Conflito entre estudantes do ‘Ocupa’ e ‘Desocupa’ deixa dois feridos no Méier

Alunos impediram entrada de professores em colégio. Nesta quarta, profissionais da rede estadual decidiram manter greve

Por O Dia

Rio - Professores das escolas estaduais do Rio decidiram, em assembleia realizada nesta quarta-feira, manter a paralisação, que completa 125 dias nesta quinta-feira. Nesta quarta, uma confusão entre estudantes que participam do movimentos Ocupa e Desocupa terminou com dois feridos na Escola Estadual Paulo Freire, no Cachambi, Zona Norte. De acordo com a Polícia Militar, os alunos foram controlados e uma viatura continua monitorando o local.

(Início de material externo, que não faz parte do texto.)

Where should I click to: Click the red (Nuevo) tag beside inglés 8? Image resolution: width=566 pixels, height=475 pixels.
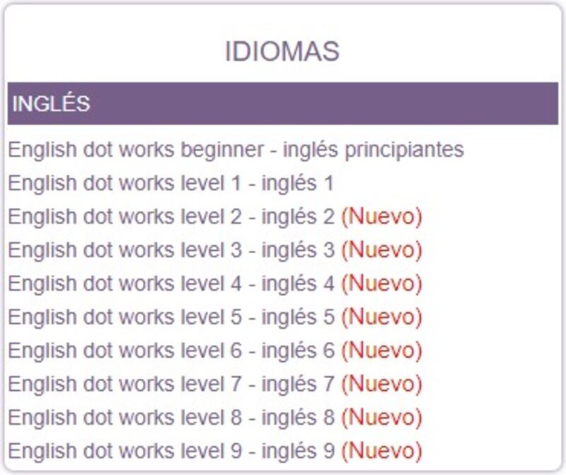381,417
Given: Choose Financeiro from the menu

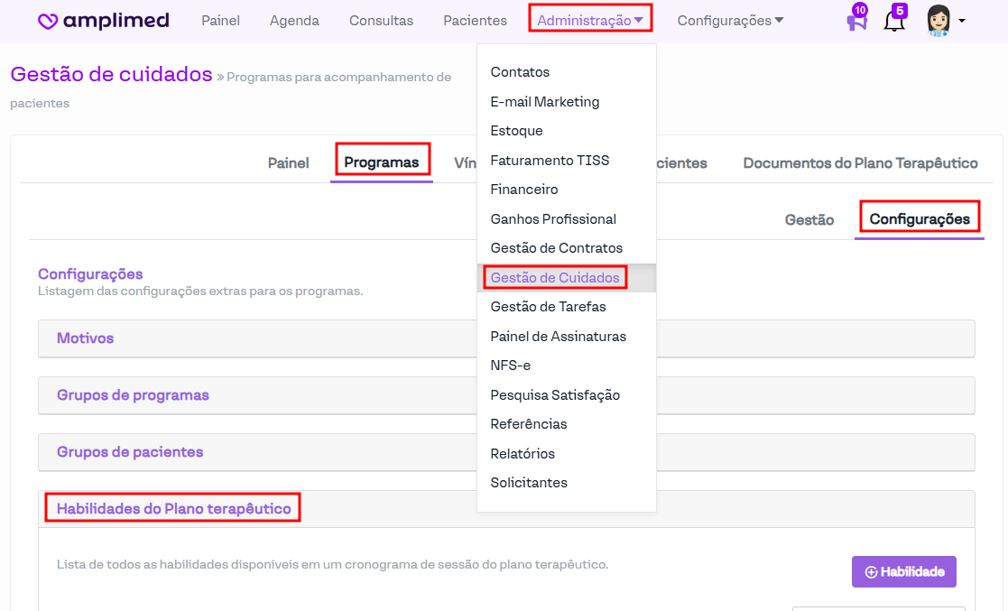Looking at the screenshot, I should [x=524, y=190].
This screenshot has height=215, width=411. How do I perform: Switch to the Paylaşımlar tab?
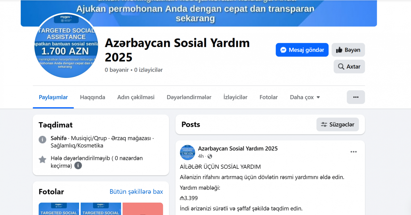click(53, 97)
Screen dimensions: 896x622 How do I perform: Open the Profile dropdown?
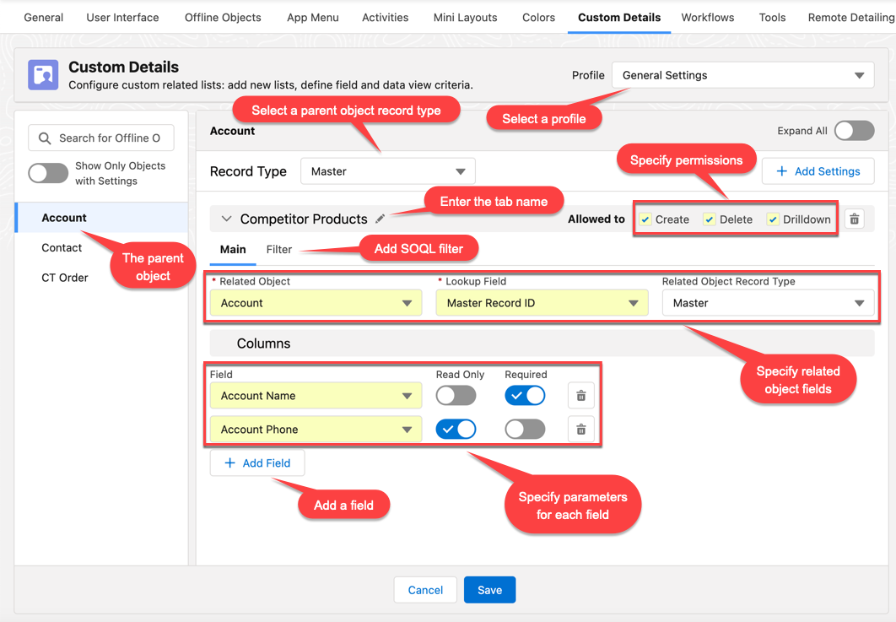coord(742,75)
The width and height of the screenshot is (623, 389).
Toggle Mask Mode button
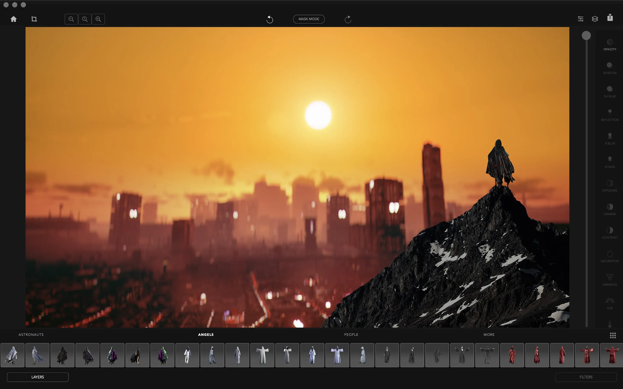(x=309, y=19)
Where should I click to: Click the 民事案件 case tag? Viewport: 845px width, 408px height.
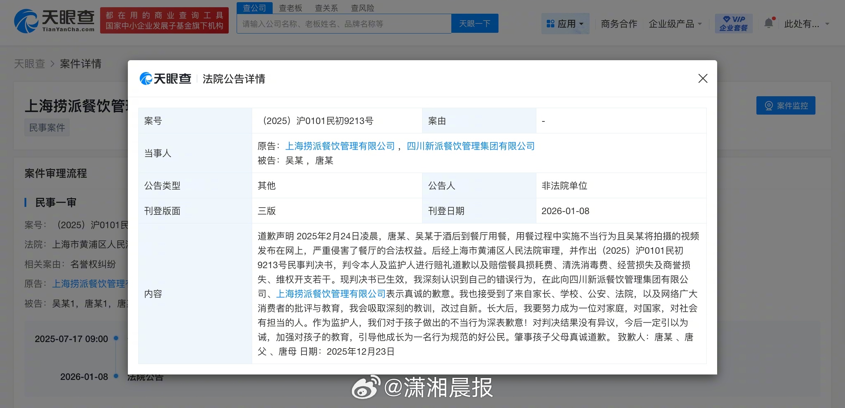pos(47,127)
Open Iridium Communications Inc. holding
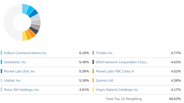Image resolution: width=184 pixels, height=103 pixels. tap(26, 53)
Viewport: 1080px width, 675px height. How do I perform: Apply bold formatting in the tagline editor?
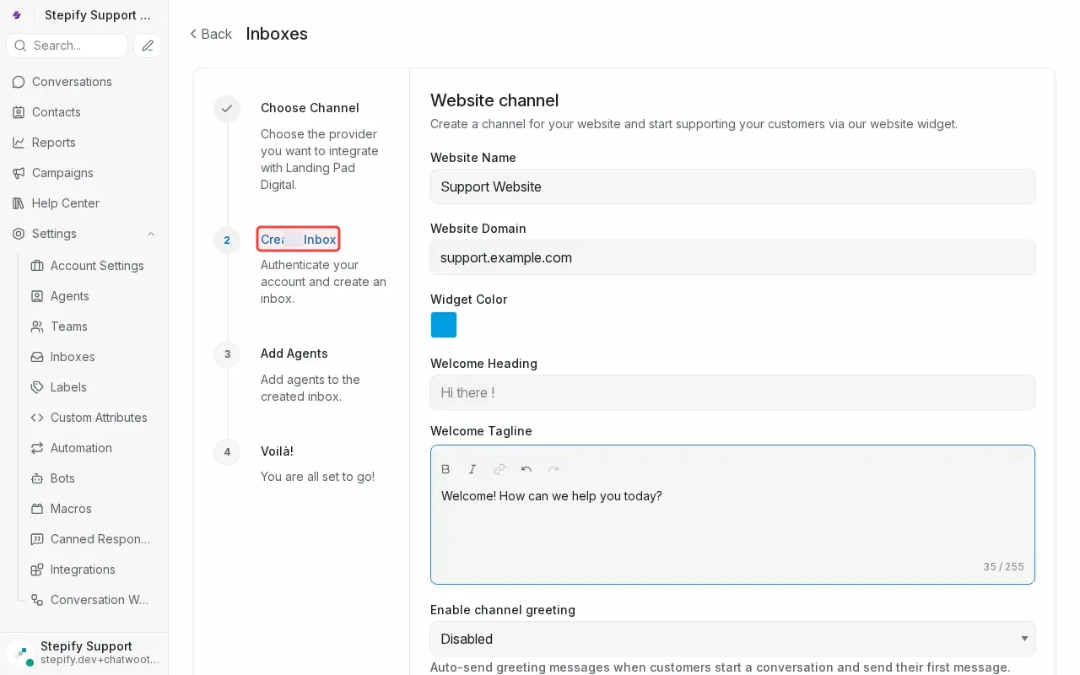tap(446, 469)

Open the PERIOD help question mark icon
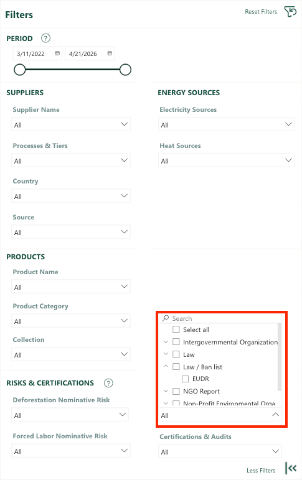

O estudante Marcel dos Santos, de 18 anos, contou que os alunos dentro da escola começaram a impedir a entrada dos professores e dos outros estudantes, o que gerou uma grande confusão. “Nós queríamos entrar, mas eles não deixaram. Começaram a tacar pedras. Um amigo meu foi atingido na barriga”, afirmou. Os dois feridos foram atendidos pelos bombeiros e levados para o Hospital Salgado Filho, no Méier.

Funcionários da Uerj protestaram fechando parte da Radial OesteDivulgação

A greve de professores começou no dia 2 de março e teve o apoio de alunos, o que iniciou o movimento de ocupação das escolas no dia 21 daquele mês. Uma das primeiras instituições ocupadas foi o Colégio Estadual Mendes de Morais, na Ilha do Governador. Outras 70 escolas aderiram a essas ocupações, e pediam por melhorias na infraestrutura e no ensino. No mês passado, os colégios Caic Tiradentes e Colégio Reverendo Hugh Clarence Tucker foram as últimas escolas a ser desocupadas. Apesar disso, algumas escolas continuam com problemas quanto à ocupação.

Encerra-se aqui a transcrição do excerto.